The fact that the energy, passion and commitment of Houston’s tremendous fan base no doubt ignited much of this success is something I was keenly aware of prior to purchasing the club. My tenure as owner has only served to enhance my longstanding admiration for the extraordinary atmosphere that takes over the stands at Comets games.

As we work to find an owner that will uphold the Comets’ tradition and guide this organization to great heights once again, please be assured that absolutely nothing about the experience of attending Comets games will change. The team is in the midst of a winning season and will be back home after the Olympic break to deliver more thrilling basketball action. Your support to date has led to an 11-2 home record, the second best such mark in the WNBA. The players will be counting on your energy and passion to help them secure a playoff berth.

Thank you for all the support that you have given the Comets before and during my tenure. My experience owning this team has been a great thrill, and I will continue to sit alongside you in the stands and cheer on our team.

Sincerely,

Hilton Koch  "Despite his losses, Koch is still trying to help with finding another buyer for the team."

Gallery Furniture vs. Hilton Furniture late night ads
In 2000, Conan O'Brien staged a competition on Late Night with Conan O'Brien between two of Houston's middle-of-the-night advertisers, Jim McIngvale ("Save You Money") from Gallery Furniture and chainsaw-wielding Hilton Koch ("That's a fact, Jack") from Hilton Furniture.

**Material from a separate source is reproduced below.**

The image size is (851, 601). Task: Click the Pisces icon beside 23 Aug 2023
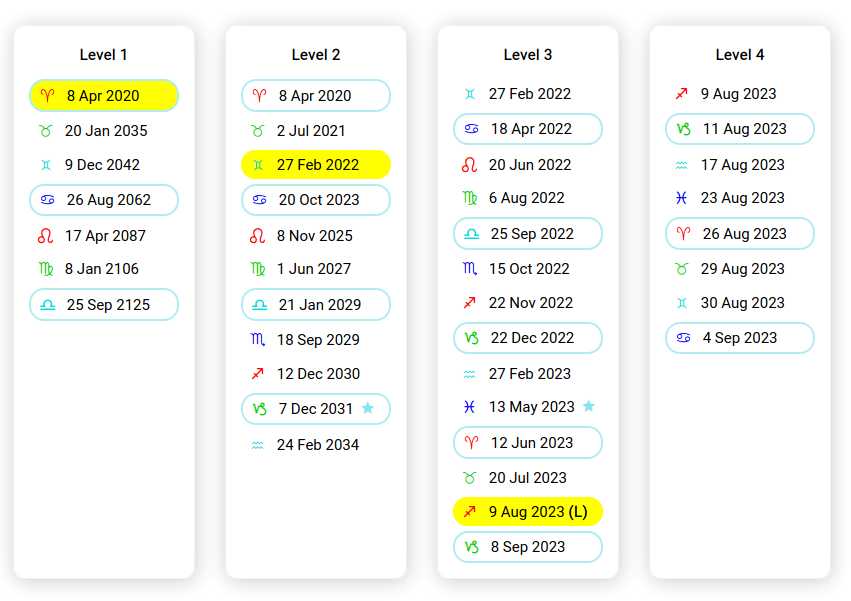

Hilton Furniture won the Late Night battle of the ads contest, and O'Brien brought Hilton to New York to appear on Late Night as well as for "an advertiser makeover" from Foote, Cone & Belding. During this remote, O'Brien met his future wife Liza Powel, who was a copywriter with FCB.

Personal
Koch hails from the small town of Braithwaite, Louisiana near New Orleans. He attended Nicholls State University where he was president of Tau Kappa Epsilon fraternity.

References

Houston Comets owners
Living people
People from Houston
Women's National Basketball Association executives
Year of birth missing (living people)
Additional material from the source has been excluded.